§ **ACTION ITEM**:
Search the entries for the word "subtitle" and return every line where it is found.

§ **Source data**:
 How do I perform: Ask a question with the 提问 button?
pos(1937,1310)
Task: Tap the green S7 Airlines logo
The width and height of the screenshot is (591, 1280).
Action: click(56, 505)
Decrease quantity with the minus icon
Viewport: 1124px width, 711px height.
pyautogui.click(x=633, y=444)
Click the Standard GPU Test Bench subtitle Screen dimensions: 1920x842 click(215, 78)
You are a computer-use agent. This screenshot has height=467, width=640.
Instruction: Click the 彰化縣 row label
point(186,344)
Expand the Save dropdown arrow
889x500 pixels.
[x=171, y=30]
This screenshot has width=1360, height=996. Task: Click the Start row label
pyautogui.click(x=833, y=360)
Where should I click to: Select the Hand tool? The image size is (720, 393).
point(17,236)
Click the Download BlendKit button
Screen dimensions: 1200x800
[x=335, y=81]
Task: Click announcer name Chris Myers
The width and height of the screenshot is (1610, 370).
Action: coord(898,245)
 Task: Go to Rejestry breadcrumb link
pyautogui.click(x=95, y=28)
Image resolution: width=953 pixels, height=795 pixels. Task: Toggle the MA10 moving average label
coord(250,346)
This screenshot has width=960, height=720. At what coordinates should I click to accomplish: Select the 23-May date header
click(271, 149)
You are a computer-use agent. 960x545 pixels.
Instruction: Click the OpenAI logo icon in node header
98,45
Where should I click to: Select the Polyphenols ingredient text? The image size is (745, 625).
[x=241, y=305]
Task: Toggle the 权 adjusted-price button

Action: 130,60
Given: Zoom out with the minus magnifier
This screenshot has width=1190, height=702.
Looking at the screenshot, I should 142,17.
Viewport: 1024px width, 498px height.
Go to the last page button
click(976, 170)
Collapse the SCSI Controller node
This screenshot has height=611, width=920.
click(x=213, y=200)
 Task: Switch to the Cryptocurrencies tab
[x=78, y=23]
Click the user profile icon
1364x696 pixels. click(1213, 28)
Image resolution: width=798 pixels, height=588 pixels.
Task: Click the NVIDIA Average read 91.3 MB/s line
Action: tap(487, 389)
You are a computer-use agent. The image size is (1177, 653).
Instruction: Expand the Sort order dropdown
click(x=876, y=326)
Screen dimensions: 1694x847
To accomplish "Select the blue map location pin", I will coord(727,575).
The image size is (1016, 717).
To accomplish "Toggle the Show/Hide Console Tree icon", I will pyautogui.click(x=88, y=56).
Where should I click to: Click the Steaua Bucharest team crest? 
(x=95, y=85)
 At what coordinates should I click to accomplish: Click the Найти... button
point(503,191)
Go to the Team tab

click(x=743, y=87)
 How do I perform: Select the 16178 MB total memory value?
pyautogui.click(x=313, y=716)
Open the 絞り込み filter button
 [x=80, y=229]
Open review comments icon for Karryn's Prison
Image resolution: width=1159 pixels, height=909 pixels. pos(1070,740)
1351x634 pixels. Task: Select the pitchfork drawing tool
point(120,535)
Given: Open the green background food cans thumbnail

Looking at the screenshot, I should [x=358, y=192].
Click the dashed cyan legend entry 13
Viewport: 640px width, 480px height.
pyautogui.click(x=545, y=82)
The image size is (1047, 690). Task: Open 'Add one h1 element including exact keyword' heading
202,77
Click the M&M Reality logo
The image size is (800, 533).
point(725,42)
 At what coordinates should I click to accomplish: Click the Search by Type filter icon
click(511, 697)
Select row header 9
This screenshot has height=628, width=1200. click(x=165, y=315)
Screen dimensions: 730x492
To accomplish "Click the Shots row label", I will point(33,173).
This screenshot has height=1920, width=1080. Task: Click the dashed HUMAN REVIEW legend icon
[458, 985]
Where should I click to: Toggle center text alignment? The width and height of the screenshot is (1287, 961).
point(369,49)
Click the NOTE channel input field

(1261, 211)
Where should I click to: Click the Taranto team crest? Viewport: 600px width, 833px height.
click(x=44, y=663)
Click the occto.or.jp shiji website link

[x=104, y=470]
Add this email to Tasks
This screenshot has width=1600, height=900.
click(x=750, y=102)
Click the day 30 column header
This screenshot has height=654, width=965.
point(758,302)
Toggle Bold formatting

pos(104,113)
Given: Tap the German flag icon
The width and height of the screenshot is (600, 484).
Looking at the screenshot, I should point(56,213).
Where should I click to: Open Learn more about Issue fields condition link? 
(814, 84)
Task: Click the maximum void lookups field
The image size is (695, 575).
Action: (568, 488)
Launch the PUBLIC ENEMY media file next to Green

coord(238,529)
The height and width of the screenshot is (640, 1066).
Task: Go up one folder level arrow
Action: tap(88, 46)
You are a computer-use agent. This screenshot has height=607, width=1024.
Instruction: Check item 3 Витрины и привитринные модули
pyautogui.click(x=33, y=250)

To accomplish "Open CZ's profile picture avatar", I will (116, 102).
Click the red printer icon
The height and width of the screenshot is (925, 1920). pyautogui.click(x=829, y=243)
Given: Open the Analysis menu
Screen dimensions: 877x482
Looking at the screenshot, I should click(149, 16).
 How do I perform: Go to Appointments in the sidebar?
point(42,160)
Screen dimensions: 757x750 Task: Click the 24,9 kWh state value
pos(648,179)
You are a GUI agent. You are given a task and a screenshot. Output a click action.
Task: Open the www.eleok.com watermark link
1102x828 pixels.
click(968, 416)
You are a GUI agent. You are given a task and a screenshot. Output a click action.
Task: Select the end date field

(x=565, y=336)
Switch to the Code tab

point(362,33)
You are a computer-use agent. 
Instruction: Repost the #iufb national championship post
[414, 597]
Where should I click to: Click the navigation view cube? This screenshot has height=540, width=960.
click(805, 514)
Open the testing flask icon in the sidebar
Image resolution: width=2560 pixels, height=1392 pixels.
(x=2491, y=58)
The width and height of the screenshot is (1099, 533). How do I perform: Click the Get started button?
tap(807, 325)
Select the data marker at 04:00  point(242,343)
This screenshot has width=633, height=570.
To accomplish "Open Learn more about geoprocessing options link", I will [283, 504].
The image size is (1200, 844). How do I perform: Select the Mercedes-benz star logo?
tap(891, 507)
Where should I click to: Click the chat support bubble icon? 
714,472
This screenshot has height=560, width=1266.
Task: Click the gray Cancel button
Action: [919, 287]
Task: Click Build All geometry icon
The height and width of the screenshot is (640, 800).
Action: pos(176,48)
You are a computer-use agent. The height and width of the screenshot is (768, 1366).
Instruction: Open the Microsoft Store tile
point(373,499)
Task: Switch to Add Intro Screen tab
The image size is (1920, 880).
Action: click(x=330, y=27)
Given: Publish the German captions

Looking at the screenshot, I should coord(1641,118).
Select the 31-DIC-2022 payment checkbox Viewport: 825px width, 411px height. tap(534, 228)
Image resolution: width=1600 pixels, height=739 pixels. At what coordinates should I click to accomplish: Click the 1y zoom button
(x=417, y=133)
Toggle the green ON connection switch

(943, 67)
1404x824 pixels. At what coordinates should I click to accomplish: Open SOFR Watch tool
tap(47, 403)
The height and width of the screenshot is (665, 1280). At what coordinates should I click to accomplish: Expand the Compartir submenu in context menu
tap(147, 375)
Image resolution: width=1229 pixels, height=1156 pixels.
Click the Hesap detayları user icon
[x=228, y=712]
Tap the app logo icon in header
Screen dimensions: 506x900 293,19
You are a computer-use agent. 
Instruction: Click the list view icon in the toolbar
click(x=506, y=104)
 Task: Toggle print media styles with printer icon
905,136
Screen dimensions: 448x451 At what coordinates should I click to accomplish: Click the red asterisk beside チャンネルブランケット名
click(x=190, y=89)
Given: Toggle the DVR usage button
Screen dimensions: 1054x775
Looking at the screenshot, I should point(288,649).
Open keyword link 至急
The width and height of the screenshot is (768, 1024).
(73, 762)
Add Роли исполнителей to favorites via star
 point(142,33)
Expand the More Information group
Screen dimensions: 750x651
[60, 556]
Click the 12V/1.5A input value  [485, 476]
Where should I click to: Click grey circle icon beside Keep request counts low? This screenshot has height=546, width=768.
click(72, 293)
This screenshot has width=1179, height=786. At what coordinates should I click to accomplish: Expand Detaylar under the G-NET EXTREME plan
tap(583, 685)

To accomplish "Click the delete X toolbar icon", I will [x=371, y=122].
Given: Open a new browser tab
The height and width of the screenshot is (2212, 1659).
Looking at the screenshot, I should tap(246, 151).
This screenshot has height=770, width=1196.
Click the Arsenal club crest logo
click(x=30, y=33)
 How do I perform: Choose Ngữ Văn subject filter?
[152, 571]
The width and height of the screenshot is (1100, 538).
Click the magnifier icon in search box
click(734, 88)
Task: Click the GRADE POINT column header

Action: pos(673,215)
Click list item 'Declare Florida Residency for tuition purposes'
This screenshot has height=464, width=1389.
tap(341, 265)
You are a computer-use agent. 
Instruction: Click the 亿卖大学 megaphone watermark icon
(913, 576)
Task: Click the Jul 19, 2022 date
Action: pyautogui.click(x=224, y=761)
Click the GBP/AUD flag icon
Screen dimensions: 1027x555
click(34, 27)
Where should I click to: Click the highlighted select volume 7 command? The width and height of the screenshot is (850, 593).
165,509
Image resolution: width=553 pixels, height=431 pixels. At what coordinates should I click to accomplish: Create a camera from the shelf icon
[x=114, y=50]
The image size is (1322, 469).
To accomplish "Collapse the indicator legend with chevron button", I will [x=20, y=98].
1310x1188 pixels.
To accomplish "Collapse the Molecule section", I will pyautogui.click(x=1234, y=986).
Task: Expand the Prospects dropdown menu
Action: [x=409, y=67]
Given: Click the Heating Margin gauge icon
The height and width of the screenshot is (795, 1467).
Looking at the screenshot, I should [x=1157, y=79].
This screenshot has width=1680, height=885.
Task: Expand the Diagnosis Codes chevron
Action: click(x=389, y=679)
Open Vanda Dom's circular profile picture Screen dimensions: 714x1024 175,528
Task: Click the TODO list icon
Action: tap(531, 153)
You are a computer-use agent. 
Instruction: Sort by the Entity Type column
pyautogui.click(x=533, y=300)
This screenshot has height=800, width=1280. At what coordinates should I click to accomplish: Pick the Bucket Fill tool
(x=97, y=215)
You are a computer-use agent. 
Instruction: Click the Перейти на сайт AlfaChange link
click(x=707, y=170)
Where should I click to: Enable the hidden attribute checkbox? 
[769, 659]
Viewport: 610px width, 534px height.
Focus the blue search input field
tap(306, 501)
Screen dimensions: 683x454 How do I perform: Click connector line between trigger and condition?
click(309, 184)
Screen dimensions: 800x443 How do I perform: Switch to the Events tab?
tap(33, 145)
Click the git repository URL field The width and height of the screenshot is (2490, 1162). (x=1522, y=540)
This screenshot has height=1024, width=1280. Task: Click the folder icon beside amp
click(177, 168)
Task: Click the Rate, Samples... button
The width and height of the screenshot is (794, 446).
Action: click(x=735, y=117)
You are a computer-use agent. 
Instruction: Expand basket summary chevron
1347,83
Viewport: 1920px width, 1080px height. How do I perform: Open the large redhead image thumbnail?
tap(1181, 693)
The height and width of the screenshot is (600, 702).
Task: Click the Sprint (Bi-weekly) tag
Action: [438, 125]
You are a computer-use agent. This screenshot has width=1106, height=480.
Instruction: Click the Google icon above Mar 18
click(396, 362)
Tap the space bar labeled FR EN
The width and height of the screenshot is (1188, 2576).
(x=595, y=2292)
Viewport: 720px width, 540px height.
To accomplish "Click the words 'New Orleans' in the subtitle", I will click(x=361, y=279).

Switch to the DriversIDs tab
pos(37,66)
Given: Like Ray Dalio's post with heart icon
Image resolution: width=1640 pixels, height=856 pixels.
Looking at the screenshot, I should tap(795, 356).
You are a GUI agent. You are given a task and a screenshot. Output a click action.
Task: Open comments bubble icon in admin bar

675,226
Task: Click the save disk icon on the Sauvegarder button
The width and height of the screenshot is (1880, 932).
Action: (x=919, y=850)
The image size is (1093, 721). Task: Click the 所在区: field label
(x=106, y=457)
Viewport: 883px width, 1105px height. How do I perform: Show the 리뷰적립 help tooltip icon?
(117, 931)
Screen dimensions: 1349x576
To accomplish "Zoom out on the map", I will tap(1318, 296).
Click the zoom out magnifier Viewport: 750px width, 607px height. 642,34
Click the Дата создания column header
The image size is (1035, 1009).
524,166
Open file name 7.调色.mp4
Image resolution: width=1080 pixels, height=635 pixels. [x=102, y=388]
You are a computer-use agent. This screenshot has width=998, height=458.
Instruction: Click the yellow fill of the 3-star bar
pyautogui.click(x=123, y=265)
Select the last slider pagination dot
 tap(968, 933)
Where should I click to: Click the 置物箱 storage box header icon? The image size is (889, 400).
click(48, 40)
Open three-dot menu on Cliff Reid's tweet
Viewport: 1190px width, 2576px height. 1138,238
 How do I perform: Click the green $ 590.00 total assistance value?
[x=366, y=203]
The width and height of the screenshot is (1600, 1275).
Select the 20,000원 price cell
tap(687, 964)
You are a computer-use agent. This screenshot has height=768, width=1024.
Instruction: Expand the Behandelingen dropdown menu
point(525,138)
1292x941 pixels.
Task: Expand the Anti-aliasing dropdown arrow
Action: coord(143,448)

§ **OUTPUT FOR THIS TASK**:
Click the Standard GPU Test Bench subtitle Screen dimensions: 1920x842 click(215, 78)
To accomplish "Click the words 'New Orleans' in the subtitle", I will click(x=361, y=279).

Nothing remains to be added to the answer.